▸ THE EXERCISE:
Could you rewrite the lines below as a numbered list, from the first line up to and including the line with "Action: click(350, 204)", with blank lines and pictures left out?
══════════
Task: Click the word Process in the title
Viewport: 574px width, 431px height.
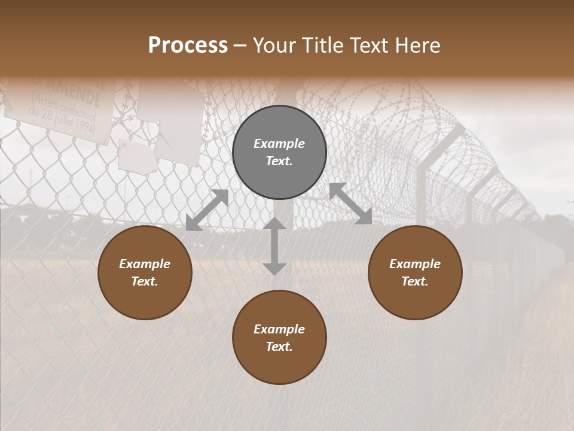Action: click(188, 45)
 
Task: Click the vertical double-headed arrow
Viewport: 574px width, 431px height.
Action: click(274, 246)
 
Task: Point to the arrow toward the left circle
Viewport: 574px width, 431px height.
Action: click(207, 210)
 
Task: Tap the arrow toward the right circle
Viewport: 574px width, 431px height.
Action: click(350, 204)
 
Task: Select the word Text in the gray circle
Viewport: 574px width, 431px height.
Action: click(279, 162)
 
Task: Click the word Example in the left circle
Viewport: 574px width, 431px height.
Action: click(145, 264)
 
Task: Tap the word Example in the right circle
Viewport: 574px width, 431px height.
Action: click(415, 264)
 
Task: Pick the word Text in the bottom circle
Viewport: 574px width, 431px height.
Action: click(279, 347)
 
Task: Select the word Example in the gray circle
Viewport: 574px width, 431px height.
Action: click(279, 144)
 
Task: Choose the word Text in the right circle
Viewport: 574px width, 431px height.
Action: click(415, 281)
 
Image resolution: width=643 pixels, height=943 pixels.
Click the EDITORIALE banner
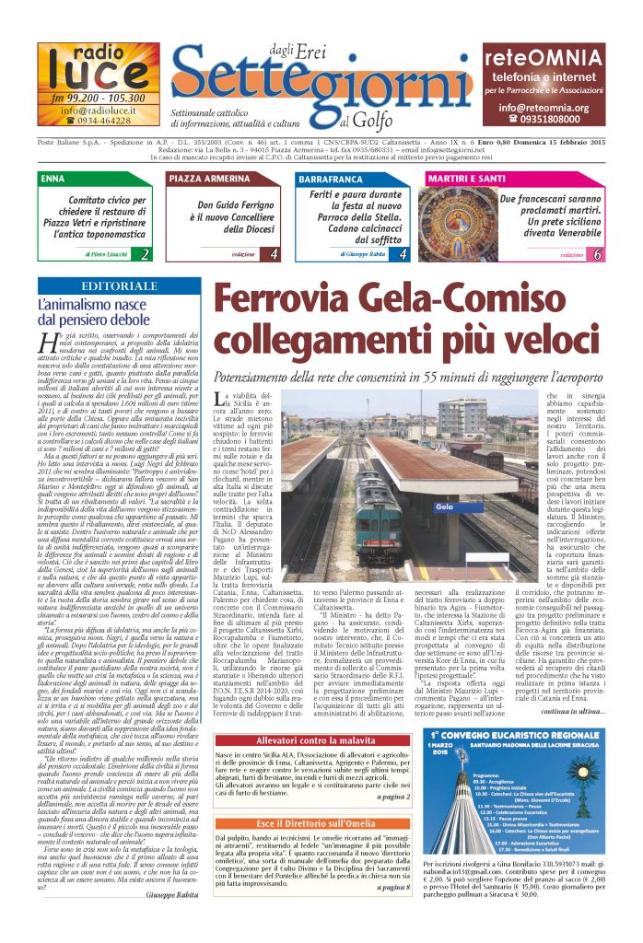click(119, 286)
══════════
▸ ANSWER FOR THE TASK:
1. Task: Click the word Process in the title
2. Viewport: 574px width, 431px height.
3. Action: click(188, 45)
4. Task: Click the vertical double-headed arrow
5. Viewport: 574px width, 431px height.
6. Action: click(274, 246)
7. Task: Point to the arrow toward the left circle
8. Viewport: 574px width, 431px height.
9. Action: click(207, 210)
10. Task: Tap the arrow toward the right circle
11. Viewport: 574px width, 431px height.
12. Action: click(350, 204)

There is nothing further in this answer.